Dell, EMC, Dell Technologies, Cisco,

Friday, June 24, 2016

A new study found that some enterprises are experiencing significant benefits by converting their entire data centers to all-flash arrays.

Adding small amounts of flash as cache or dedicated storage is certainly a good way to accelerate a key application or two, but enterprises are increasingly adopting shared #all-flash arrays to increase performance for every primary workload in the data center.

Flash is now competitively priced. All-flash array operations are simpler than when managing mixed storage, and the performance acceleration across-the-board produces visible business impact.

However, recent @TanejaGroup field research on all-flash data center adoption shows that successfully replacing traditional primary storage architectures with all-flash in the enterprise data center boils down to ensuring two key things: flash-specific storage engineering and mature enterprise-class storage features.

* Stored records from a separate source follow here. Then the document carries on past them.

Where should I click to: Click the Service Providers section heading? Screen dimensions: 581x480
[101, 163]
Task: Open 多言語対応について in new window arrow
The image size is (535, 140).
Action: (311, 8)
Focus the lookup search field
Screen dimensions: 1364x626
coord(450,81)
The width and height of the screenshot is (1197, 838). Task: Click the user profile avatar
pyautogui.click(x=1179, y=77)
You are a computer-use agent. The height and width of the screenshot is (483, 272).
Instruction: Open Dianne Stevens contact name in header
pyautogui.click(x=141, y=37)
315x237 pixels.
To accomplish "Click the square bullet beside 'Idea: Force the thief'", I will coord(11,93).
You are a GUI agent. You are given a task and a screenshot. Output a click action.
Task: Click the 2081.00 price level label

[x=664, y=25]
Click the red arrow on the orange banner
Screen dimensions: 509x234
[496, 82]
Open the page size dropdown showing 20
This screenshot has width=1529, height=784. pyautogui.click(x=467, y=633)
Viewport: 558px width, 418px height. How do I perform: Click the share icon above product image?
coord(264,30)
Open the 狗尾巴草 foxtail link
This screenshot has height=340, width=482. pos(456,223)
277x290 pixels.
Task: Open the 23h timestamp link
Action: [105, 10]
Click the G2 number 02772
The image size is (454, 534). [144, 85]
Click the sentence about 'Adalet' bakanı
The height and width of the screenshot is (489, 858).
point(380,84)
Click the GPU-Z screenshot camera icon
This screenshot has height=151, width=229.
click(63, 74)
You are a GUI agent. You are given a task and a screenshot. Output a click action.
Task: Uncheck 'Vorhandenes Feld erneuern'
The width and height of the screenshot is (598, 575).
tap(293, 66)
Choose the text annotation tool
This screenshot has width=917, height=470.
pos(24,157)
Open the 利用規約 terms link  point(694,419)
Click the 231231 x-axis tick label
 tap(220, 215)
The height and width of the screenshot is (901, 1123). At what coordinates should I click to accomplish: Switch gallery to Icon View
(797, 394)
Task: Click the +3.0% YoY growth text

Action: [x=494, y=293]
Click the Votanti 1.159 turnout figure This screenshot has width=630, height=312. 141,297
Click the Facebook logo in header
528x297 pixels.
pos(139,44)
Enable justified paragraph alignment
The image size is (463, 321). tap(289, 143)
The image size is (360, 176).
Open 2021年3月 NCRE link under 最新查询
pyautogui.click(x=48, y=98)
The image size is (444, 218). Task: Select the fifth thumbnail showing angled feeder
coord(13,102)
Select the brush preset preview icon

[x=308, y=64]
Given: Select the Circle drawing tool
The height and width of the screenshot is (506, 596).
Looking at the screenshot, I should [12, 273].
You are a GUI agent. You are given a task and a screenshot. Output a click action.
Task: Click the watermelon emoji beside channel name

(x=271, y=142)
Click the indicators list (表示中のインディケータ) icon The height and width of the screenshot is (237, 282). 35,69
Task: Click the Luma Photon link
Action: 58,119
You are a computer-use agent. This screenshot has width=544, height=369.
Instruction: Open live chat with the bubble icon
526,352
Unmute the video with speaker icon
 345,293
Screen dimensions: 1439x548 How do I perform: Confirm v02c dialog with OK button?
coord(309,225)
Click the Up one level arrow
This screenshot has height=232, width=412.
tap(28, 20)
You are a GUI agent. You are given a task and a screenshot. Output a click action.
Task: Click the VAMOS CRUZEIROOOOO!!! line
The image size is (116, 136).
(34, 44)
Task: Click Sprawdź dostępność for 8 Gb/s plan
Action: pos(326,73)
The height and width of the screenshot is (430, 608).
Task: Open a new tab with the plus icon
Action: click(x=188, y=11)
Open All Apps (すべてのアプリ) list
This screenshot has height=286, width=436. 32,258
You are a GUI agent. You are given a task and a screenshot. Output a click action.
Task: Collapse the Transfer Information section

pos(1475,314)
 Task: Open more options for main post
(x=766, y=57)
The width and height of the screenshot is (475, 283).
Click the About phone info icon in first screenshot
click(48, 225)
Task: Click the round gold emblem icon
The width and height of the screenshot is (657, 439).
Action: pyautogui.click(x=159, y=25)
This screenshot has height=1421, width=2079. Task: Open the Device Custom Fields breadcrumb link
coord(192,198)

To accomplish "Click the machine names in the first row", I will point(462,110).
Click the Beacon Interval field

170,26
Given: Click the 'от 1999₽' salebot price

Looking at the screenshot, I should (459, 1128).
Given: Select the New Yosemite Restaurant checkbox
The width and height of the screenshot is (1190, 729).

When looking for the best storage performance return on investment (ROI), it simply doesn’t work to replace HDDs with SSDs in existing traditional legacy storage arrays. Even though older generation arrays can be made faster in spots by inserting large amounts of underlying flash storage, there will be too many newly exposed overall performance bottlenecks to make it a worthwhile investment. After all, consistent IO performance (latency, IOPs, bandwidth) for all workloads is what makes all-flash a winning data center solution. It’s clear that to leverage a flash storage investment, IT requires flash-engineered designs that support flash IO speeds and volumes.